== Extrait du document

Jean Monnet, le père de l’Europe, doit en être fier là où il est : avec l’avènement de l’euro, l’Europe politique et économique est une réalité, et avec ce traité simplifié, même si des insuffisances existent, le consensus sur les réformes institutionnelles et les politiques communes sont autant d’acquis à même de consolider l’édifice en construction.

Le 25 mars 2007, Angela Merkel, chancellière de l’Allemagne et présidente, à l’époque, de l’UE, déclarait : "Nous le savons bien, l’Europe est notre avenir commun". Ce jour-là, en effet, les dirigeants européens ont adopté, à l’occasion des 50 ans du Traité de Rome, ce qu’on a nommé la déclaration de Berlin. Ledit texte fixait à juin 2009 l’entrée en vigueur d’un nouveau traité en lieu et place de celui rejeté.

En signant ce jour-là le document, Angela Merkel et les présidents de commissions et des parlements européens des 27 pays de l’UE avaient donné leur accord pour la préservation des valeurs communes de l’Europe, affirmé leur détermination à faire face aux défis tels que le terrorisme, la pauvreté, mais aussi réaffirmé leur volonté de rénovation des fondements de la grande entité en devenir. Restaient à en arrêter les modalités d’adoption, et à ce sujet, les débats ont achoppé jusqu’à ce que certains, dont le chef de l’Etat français, Nicolas Sarkozy, évoquent l’éventualité "d’un traité simplifié" qui serait adopté par voie parlementaire.

Voilà donc Sarkozy comblé, car au cours de ses six premiers mois à l’Elysée, il n’a cessé de défendre "son traité simplifié", un round qu’il vient de remporter donc, même s’il est vrai que le couple franco-allemand, la locomotive de cette Europe, ne parle pas souvent d’une seule voix et que certains Européens n’excluent pas la voie référendaire.

Pour la ratification, les pays se bousculent au portillon : la France et l’Allemagne veulent être les premiers à le faire, mais la Slovénie qui prendra la présidence de l’Union le 1er janvier 2008, veut leur damer le pion. Même attitude chez les Polonais, les Slovaques et les Tchèques, et il n’est pas jusqu’au Danois qui ne comptent pas organiser de vote populaire sur le sujet, eux qui se sont pourtant singularisés en 1992, en disant "non" au traité de Maastricht.

====
== Données fournies

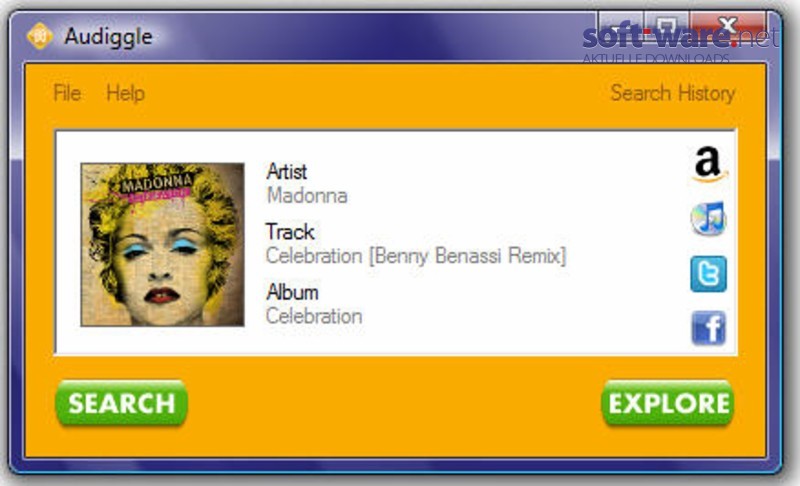Close the Audiggle window
This screenshot has width=800, height=486.
click(728, 24)
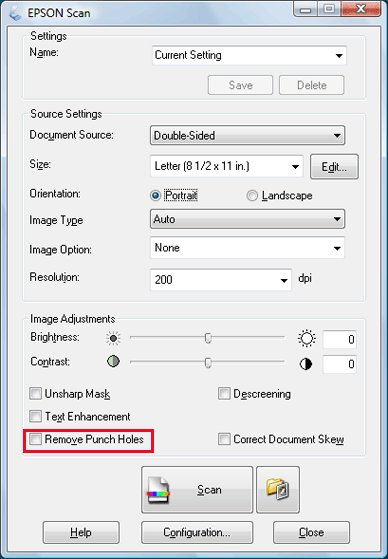Click the low brightness sun icon
Screen dimensions: 388x559
(113, 338)
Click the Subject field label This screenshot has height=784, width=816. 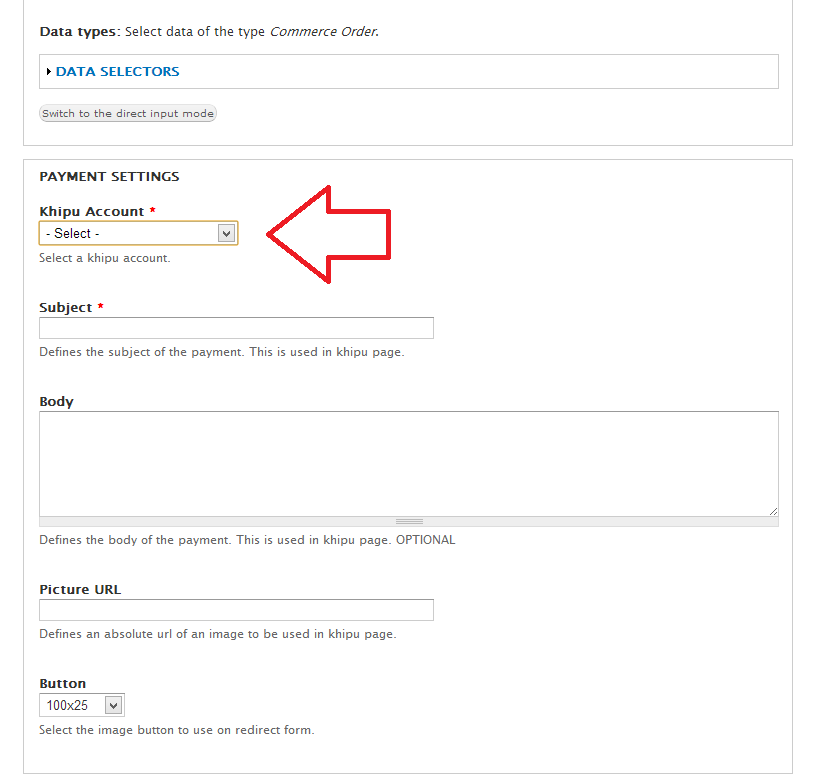click(x=66, y=308)
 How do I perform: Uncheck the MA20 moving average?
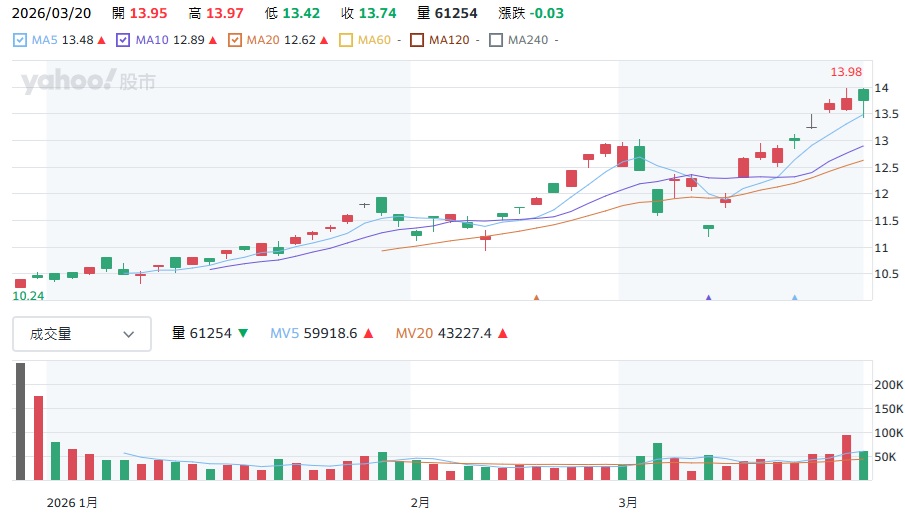point(235,40)
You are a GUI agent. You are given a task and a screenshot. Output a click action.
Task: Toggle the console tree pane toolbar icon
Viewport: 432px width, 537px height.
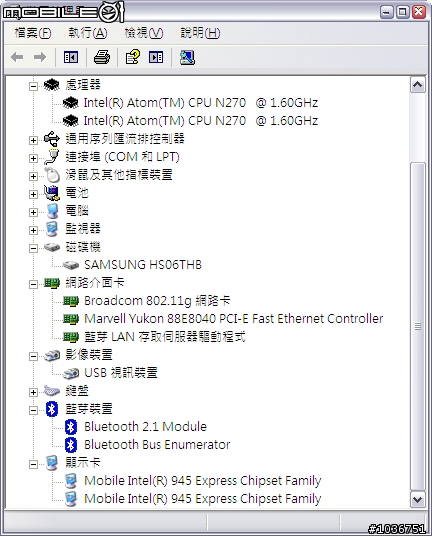click(71, 57)
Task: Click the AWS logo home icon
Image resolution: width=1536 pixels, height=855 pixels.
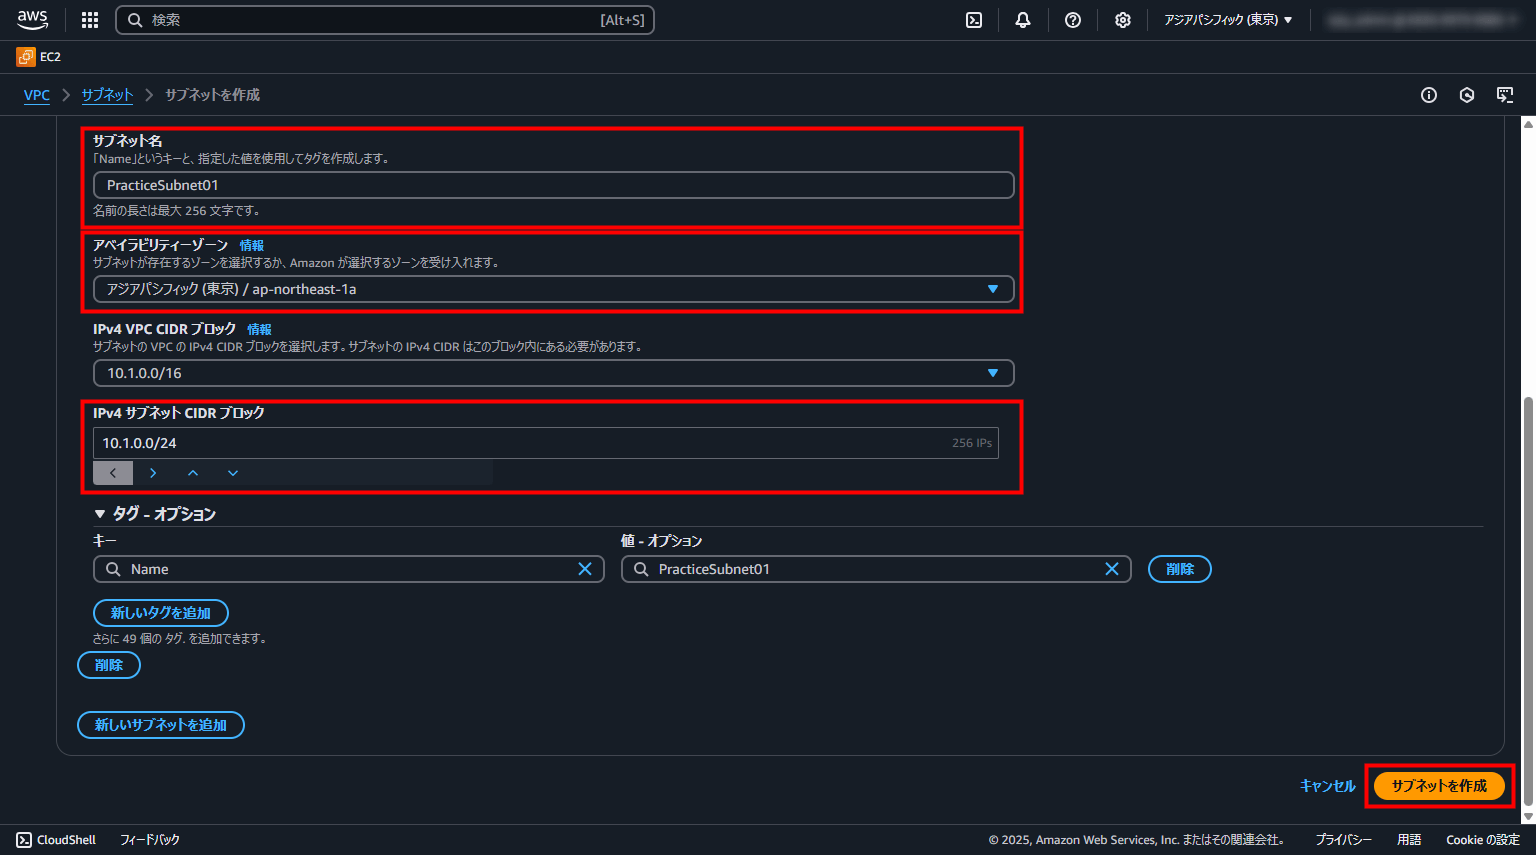Action: point(33,20)
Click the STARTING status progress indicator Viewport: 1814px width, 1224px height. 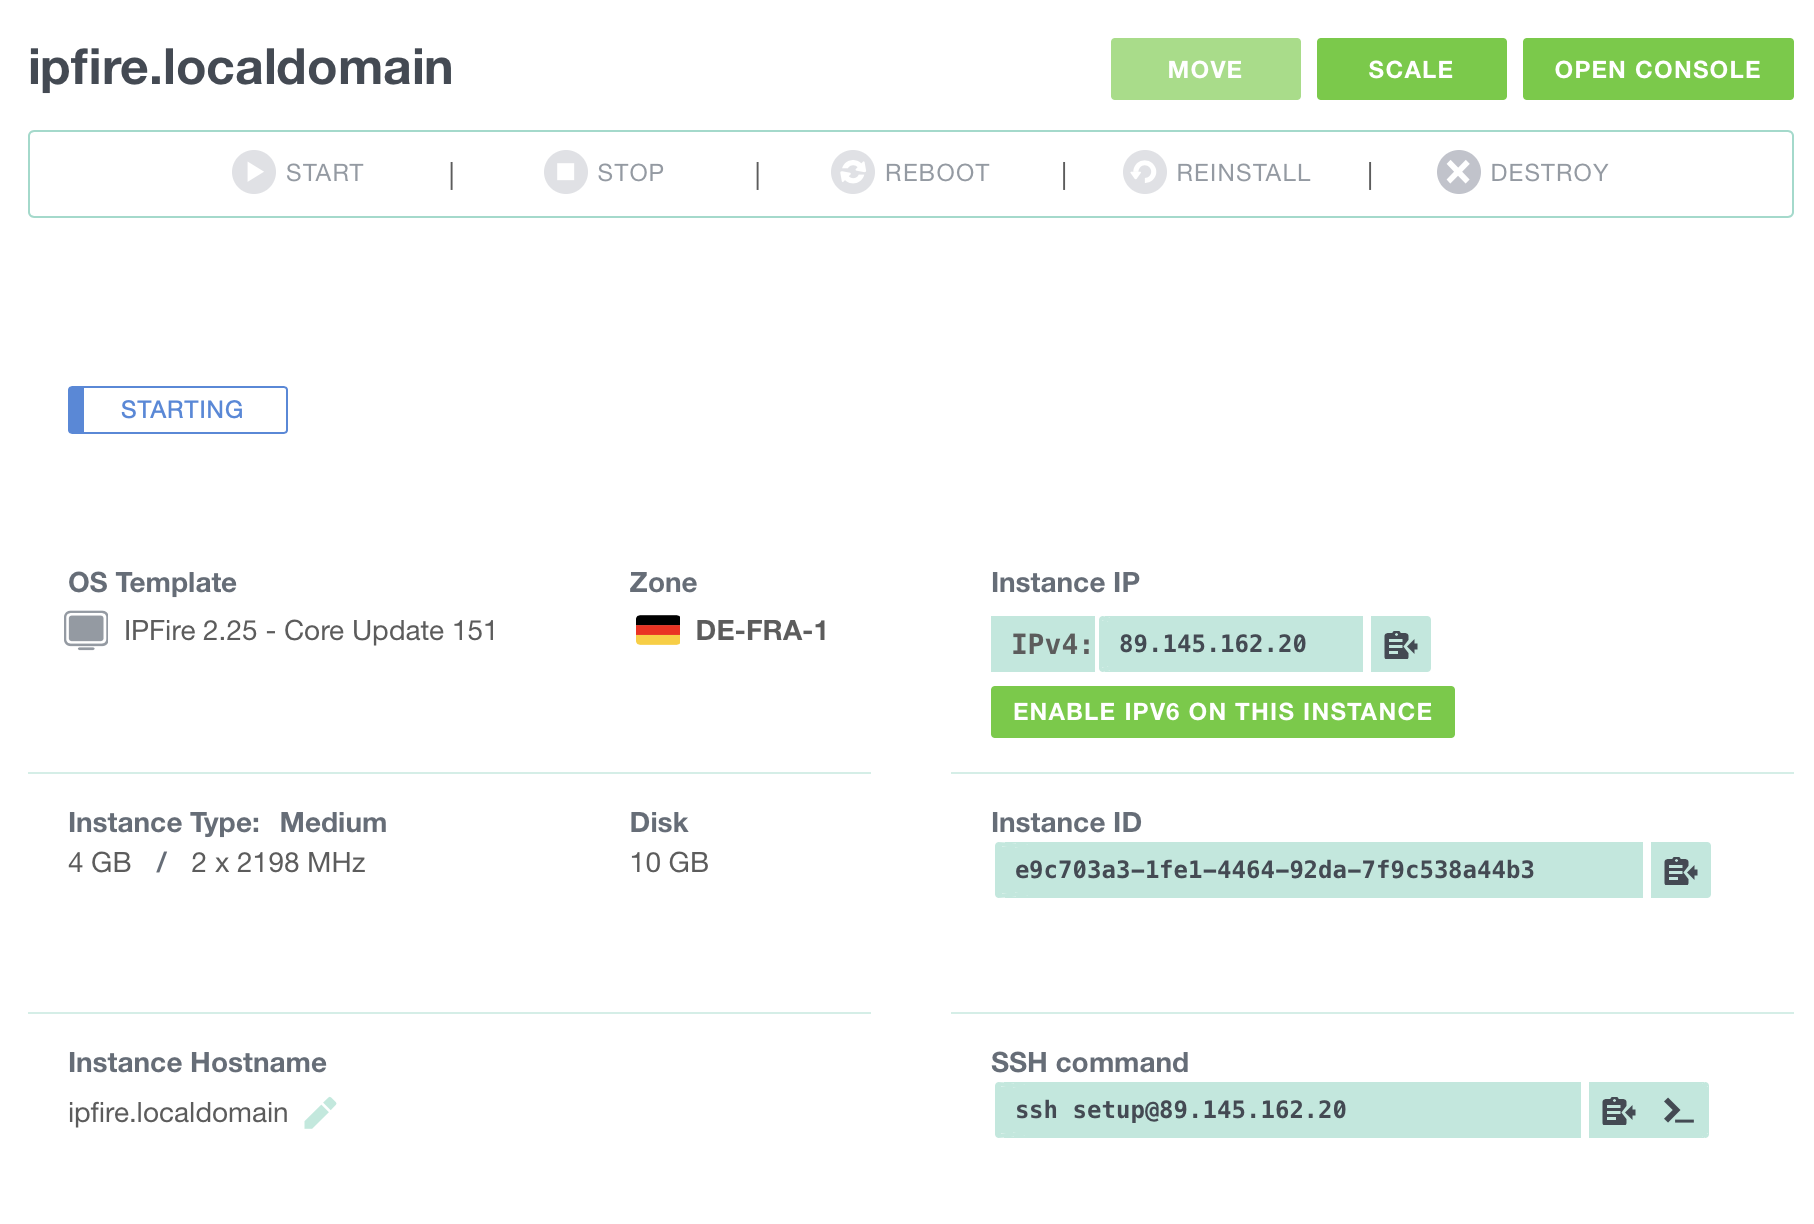point(178,410)

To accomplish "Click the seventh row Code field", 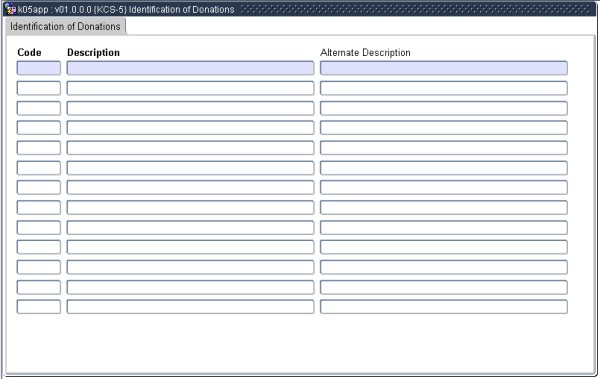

====

* [Consigne]: Reproduisez à l'identique le passage du texte sur le traité simplifié allant de « Le 25 mars 2007, Angela » à « de celui rejeté. », bornes comprises. Les données fournies ne servent pas pour cet exercice.

* [Corrigé]:
Le 25 mars 2007, Angela Merkel, chancellière de l’Allemagne et présidente, à l’époque, de l’UE, déclarait : "Nous le savons bien, l’Europe est notre avenir commun". Ce jour-là, en effet, les dirigeants européens ont adopté, à l’occasion des 50 ans du Traité de Rome, ce qu’on a nommé la déclaration de Berlin. Ledit texte fixait à juin 2009 l’entrée en vigueur d’un nouveau traité en lieu et place de celui rejeté.